• WORK INSTRUCTIONS
Output the rows below as a JSON list of strings, with one string per line and blank lines omitted.

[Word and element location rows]
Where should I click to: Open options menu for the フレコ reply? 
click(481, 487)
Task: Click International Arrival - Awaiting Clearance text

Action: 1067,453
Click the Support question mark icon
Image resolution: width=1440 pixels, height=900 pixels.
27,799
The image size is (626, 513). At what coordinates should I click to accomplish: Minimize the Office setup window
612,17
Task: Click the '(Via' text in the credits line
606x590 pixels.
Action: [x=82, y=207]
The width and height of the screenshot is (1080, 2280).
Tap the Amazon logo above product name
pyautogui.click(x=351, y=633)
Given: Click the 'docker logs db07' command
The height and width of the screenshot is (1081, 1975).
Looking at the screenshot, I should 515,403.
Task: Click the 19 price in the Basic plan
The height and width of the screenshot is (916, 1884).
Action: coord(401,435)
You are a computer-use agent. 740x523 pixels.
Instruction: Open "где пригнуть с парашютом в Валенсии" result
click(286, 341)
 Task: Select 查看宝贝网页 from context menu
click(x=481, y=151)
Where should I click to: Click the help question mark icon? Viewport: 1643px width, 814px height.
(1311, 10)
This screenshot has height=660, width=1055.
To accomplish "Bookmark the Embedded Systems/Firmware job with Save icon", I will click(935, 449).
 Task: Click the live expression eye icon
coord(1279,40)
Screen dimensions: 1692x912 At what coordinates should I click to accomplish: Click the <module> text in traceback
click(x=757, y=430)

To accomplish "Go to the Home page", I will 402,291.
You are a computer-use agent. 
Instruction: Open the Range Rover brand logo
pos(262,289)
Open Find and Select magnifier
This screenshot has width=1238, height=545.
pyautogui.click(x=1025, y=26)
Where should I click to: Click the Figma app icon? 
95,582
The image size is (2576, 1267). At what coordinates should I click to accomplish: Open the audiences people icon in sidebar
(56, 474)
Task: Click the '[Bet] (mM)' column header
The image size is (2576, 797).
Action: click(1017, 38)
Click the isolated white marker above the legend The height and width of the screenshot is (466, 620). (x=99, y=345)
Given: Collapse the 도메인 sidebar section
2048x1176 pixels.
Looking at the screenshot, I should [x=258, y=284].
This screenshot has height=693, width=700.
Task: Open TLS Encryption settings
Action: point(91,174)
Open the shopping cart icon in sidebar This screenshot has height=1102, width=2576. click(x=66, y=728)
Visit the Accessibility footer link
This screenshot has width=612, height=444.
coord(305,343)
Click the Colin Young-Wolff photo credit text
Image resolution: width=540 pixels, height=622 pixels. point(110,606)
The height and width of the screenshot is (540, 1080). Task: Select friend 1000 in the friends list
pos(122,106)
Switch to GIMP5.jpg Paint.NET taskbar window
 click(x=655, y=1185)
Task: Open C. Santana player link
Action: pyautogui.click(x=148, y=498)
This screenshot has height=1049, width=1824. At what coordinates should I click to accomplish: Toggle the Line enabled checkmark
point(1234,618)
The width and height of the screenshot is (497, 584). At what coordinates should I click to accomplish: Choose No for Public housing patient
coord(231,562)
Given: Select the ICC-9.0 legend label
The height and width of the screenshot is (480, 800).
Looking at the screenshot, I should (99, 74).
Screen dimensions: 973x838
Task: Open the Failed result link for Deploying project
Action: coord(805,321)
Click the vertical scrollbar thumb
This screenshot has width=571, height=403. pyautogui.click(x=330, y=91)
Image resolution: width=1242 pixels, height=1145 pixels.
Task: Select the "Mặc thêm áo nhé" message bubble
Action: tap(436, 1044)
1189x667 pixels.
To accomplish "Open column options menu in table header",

• SOLUTION FOR THIS EXERCISE
[
  "Where should I click to: Open options menu for the フレコ reply? ",
  "click(481, 487)",
  "Task: Click International Arrival - Awaiting Clearance text",
  "Action: 1067,453",
  "Click the Support question mark icon",
  "Image resolution: width=1440 pixels, height=900 pixels.",
  "27,799",
  "The image size is (626, 513). At what coordinates should I click to accomplish: Minimize the Office setup window",
  "612,17",
  "Task: Click the '(Via' text in the credits line",
  "606x590 pixels.",
  "Action: [x=82, y=207]",
  "The width and height of the screenshot is (1080, 2280).",
  "Tap the Amazon logo above product name",
  "pyautogui.click(x=351, y=633)",
  "Given: Click the 'docker logs db07' command",
  "The height and width of the screenshot is (1081, 1975).",
  "Looking at the screenshot, I should 515,403.",
  "Task: Click the 19 price in the Basic plan",
  "The height and width of the screenshot is (916, 1884).",
  "Action: coord(401,435)",
  "You are a computer-use agent. 740x523 pixels.",
  "Instruction: Open \"где пригнуть с парашютом в Валенсии\" result",
  "click(286, 341)",
  " Task: Select 查看宝贝网页 from context menu",
  "click(x=481, y=151)",
  "Where should I click to: Click the help question mark icon? Viewport: 1643px width, 814px height.",
  "(1311, 10)",
  "This screenshot has height=660, width=1055.",
  "To accomplish \"Bookmark the Embedded Systems/Firmware job with Save icon\", I will click(935, 449).",
  " Task: Click the live expression eye icon",
  "coord(1279,40)",
  "Screen dimensions: 1692x912 At what coordinates should I click to accomplish: Click the <module> text in traceback",
  "click(x=757, y=430)",
  "To accomplish \"Go to the Home page\", I will 402,291.",
  "You are a computer-use agent. ",
  "Instruction: Open the Range Rover brand logo",
  "pos(262,289)",
  "Open Find and Select magnifier",
  "This screenshot has width=1238, height=545.",
  "pyautogui.click(x=1025, y=26)",
  "Where should I click to: Click the Figma app icon? ",
  "95,582",
  "The image size is (2576, 1267). At what coordinates should I click to accomplish: Open the audiences people icon in sidebar",
  "(56, 474)",
  "Task: Click the '[Bet] (mM)' column header",
  "The image size is (2576, 797).",
  "Action: click(1017, 38)",
  "Click the isolated white marker above the legend The height and width of the screenshot is (466, 620). (x=99, y=345)",
  "Given: Collapse the 도메인 sidebar section",
  "2048x1176 pixels.",
  "Looking at the screenshot, I should [x=258, y=284].",
  "This screenshot has height=693, width=700.",
  "Task: Open TLS Encryption settings",
  "Action: point(91,174)",
  "Open the shopping cart icon in sidebar This screenshot has height=1102, width=2576. click(x=66, y=728)",
  "Visit the Accessibility footer link",
  "This screenshot has width=612, height=444.",
  "coord(305,343)",
  "Click the Colin Young-Wolff photo credit text",
  "Image resolution: width=540 pixels, height=622 pixels. point(110,606)",
  "The height and width of the screenshot is (540, 1080). Task: Select friend 1000 in the friends list",
  "pos(122,106)",
  "Switch to GIMP5.jpg Paint.NET taskbar window",
  " click(x=655, y=1185)",
  "Task: Open C. Santana player link",
  "Action: pyautogui.click(x=148, y=498)",
  "This screenshot has height=1049, width=1824. At what coordinates should I click to accomplish: Toggle the Line enabled checkmark",
  "point(1234,618)",
  "The width and height of the screenshot is (497, 584). At what coordinates should I click to accomplish: Choose No for Public housing patient",
  "coord(231,562)",
  "Given: Select the ICC-9.0 legend label",
  "The height and width of the screenshot is (480, 800).",
  "Looking at the screenshot, I should (99, 74).",
  "Screen dimensions: 973x838",
  "Task: Open the Failed result link for Deploying project",
  "Action: coord(805,321)",
  "Click the vertical scrollbar thumb",
  "This screenshot has width=571, height=403. pyautogui.click(x=330, y=91)",
  "Image resolution: width=1242 pixels, height=1145 pixels.",
  "Task: Select the \"Mặc thêm áo nhé\" message bubble",
  "Action: tap(436, 1044)",
  "1189x667 pixels.",
  "To accomplish \"Open column options menu in table header\","
]